After the events of the 11th, I felt I could not continue with my original project - it did not seem right to continue as if nothing had happened. And as I looked through the images I had already compiled I kept finding additional little pieces of irony.... a subway station with a sign for the WTC, images of the twin towers, and a billboard in Times Square (an advertisement for Hallmark) reading "story upon story upon story.... the world trade center." Still, how to change my project eluded me - I did not want to abandon the Times Square idea completely, but I did not know how to tie it in with my images of the twin towers. The day before the project was due it all came together. My images, two weeks of newspapers, hundreds of images from the internet, many tears and a long night later my personal tribute was born.

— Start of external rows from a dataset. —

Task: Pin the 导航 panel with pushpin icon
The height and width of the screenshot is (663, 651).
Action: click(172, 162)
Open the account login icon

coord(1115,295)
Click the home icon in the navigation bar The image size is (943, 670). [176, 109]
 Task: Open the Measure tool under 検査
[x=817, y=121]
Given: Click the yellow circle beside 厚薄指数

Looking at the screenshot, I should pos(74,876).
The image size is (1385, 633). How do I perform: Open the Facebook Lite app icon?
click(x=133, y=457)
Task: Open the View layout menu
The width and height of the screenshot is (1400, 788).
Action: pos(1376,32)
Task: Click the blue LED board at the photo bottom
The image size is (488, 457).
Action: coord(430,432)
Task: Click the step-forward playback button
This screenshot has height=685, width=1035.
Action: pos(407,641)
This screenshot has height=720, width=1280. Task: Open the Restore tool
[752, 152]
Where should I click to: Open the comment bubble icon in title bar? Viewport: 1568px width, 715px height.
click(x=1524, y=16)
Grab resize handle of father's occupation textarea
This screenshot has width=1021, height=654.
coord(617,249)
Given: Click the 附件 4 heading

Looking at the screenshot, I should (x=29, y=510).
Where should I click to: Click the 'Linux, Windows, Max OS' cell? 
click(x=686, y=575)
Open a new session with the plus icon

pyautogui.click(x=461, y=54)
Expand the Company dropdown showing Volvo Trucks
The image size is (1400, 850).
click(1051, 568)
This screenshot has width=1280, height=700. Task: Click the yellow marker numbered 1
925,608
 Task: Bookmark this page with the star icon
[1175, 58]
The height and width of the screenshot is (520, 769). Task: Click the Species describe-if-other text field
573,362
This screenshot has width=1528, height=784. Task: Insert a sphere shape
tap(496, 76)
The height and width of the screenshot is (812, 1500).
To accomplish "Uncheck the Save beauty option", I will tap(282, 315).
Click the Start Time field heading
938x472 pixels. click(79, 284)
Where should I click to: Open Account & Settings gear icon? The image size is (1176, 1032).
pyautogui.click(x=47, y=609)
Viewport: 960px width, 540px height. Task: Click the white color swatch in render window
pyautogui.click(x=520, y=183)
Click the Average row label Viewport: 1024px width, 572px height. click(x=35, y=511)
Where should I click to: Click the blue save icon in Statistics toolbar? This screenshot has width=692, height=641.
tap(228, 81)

"ON THAT DAY 6,000 PEOPLE DID NOT DIE. ONE PERSON DIED 6,000 TIMES."
- Rabbi Marc Gellman, Yankee Stadium Memorial Service, September 2001

The installation. Each piece is 4 ft. x 3 ft., connected with string.

Below are the my actual photographic images (with the exception of the use of one image from the internet), digitally assembled and manipulated - to the left is part of the Times Square Panorama with an image of the WTC destruction superimposed over it. In the center is the billboard. To the right are all the other images relating in one way or another to the WTC.